The plan saw a landslide victory at City Hall, with pols voting 45-4 in support of the legislation that had been substantially amended since it was first proposed, winning buy-in from many hotel owners.
The bill, known as the Safe Hotels Act, will require Big Apple hotels to obtain licenses for two years and adhere to strict licensing requirements or rack up fines as high as $5,000 for infractions.
The law requires lodging businesses to staff front desks at all hours and provide panic buttons to employees as well as training for staff to identify human trafficking.
Business owners had pushed against the plan because it would ban establishments from contracting out most services — meaning they’d have to directly employ many workers.
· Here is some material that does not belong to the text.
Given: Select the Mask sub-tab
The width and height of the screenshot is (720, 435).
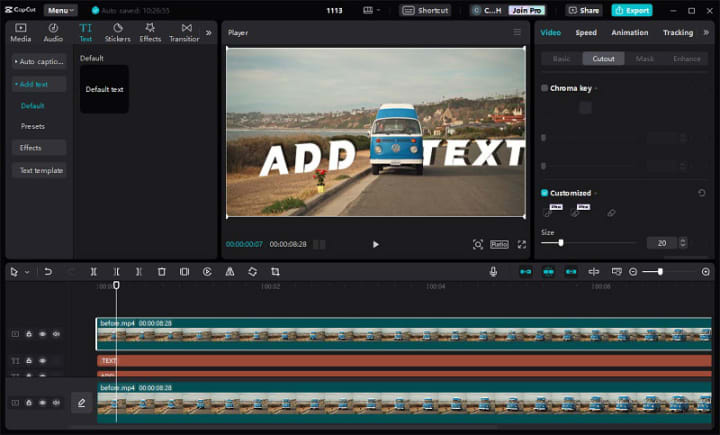Looking at the screenshot, I should 645,59.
Revisions to the bill added exemptions for certain jobs and allowed many existing subcontracts to be “grandfathered” in.
Council member Julie Menin (D-Manhattan) said she sponsored the law after seeing NYPD reports of 39 murders since 2009 and the more than 14,000 criminal complaints between 2019-23.
“Our bill is incredibly important for public safety,” she said, adding that giving staff training to identify human trafficking would also be a priority.
“Look at the P Diddy case, where is that bad activity happening? It’s happening largely in hotels.”
Menin said the law also addresses “deplorable working conditions and wage theft” by banning subcontracting for hotels with 100 rooms or more.
“It gives the city jurisdiction to shut down bad actors,” Menin said, pointing to an example of a notorious Queens hotel called the Umbrella that closed after a New Year’s homicide in 2021.
“There finally was a murder after the neighbors had been complaining for years, the city couldn’t shut it down right away because they didn’t have the legal jurisdiction, this would mean they could,” she said.
The bill’s safe passage through the council was clinched when a deal was brokered between powerful industry groups the Hotel Trades Council and the Hotel Association of New York City after they had initially opposed it.
Last week, a key provision was added allowing an exemption for small, mostly non-union hotels with 100 and fewer rooms to adhere to a ban on contracting out for “core employees.”
But some critics remain.
American Hotel & Lodging Association interim President & CEO Kevin Carey said that larger hotels are being “arbitrarily targeted.
“From the start, this rushed and haphazard legislative process has been in service of one goal; to deliver a single special interest victory at the expense of small and minority-owned businesses,” he said.
“This bill will do material damage to the businesses and the tax revenue that hotels generate for the city’s economy and result in higher costs for travelers.”
Mayor Eric Adams, a Democra, is expected to support the bill.